My four-year-old daughter Zara has inherited her Indian father’s brown skin. When we are out, my fair shade and her tan is a conundrum to be deciphered by well-meaning people. ‘I love her colour,’ strangers will say, ‘where does she get that gorgeous tan from?’ When my mother-in-law drops my daughter off at kinder, kids yell out ‘Zara’s other mum is here!’ because of their uncanny resemblance.    

From the very beginning, the world has told my daughter and I that we are shades apart. “Sometimes my skin is brown and sometimes it’s like yours, Mumma,” Zara said when she was three. ‘Yes,’ I said, following her cues. ‘It’s darker in the sun. Lighter in the shade.’ She nodded and ran off, her interest dissipating like dust. But the conversation tumbled in my mind, an avalanche of doubt and fear. Did I say the right thing? What if I confused her? Did I mislead her by not drawing attention to the differences in our shades? Self-doubt crawled along my spine and I searched for articles by other fair skinned mothers raising children of colour, sought the wisdom of picture books on diversity that Zara used as skateboards to slide across our tiles. 

After some deliberation I realised that by likening her skin colour to mine, my daughter, who inherited my spirit and signature frown, was searching for pieces of herself in me. Just like I had done in those emotionally turbulent and vulnerable months after a complicated labour.

While I was nursing my physical wounds with ice packs and cabbage leaves, the creeping anxiety triggered by fatigue, blood loss and anaemia ballooned inside me. I searched for threads of connection to tether me to my baby and found them in words. Lullabies and affirmations calmed my palpitating heart enough to breathe in the scent of Zara’s oily hair. To let her in.

To my surprise, the songs and endearments that poured out of me were in Turkish, the language of my cultural heritage. And in those words, breathed the strength and resilience of generations of Turkish women who held me to their breast. Soon, songs turned to sentences, and as Zara grew, so did her collection of Turkish words, a tough feat in a predominantly English-speaking household. I soon realised my need to teach Zara Turkish was driven by the child me who first understood the world in Turkish. The teen me who was serenaded by Turkish music and wooed by the romance and melodrama of Turkish serials. When Zara speaks to me in snippets of Turkish, ‘Anne, gel,’ (mum, come) ‘evet’ (yes), ‘Hayir, istemiyorum’ (no I don’t want it) or we share a song together, she is speaking to my past and part of her history. 

There are many studies that suggest that children who are bilingual may develop a stronger sense of self-worth, identity and belonging. Zara’s identity and connection to heritage is being shaped by two languages.
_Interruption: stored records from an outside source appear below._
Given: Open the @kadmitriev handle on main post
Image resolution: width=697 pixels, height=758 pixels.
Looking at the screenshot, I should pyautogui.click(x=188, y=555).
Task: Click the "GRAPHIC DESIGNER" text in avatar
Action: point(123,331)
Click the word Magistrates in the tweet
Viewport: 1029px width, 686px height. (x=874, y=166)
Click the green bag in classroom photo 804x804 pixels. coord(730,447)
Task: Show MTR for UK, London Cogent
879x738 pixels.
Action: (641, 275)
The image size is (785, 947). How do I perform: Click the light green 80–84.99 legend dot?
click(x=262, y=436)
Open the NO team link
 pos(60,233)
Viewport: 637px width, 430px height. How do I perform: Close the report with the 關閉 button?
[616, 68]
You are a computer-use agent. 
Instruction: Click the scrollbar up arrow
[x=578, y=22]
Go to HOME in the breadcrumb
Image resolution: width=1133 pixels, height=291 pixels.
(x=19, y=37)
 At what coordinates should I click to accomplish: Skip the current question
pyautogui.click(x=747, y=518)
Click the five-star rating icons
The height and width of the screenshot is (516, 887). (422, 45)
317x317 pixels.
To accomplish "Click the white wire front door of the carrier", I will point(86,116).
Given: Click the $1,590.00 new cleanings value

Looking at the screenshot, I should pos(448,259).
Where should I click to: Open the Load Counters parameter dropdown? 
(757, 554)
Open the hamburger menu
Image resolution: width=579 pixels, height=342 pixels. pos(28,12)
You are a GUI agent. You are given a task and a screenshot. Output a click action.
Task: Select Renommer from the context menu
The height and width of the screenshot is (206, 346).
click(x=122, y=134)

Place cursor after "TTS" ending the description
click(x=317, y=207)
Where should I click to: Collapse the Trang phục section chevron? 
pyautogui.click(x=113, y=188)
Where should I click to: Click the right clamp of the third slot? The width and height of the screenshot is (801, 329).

The tales of her paternal grandfather’s travels, his rise above poverty and hardships, her understanding of bayram (Turkish equivalent of Eid) and cultural celebrations are strung together with English and Turkish words. As American poet Sabine Ulibarrí once said “The language, the Word, carries within it the history, the culture, the traditions, the very life of a people, the flesh.”  

It is language and word choice that gives us connection with our children, it is stories that weave our past, present and futures together. My daughter is a fusion of languages that will help shape an identity that she will ultimately define for herself. And while one part of her genetics lives on her face, the other lives on her tongue.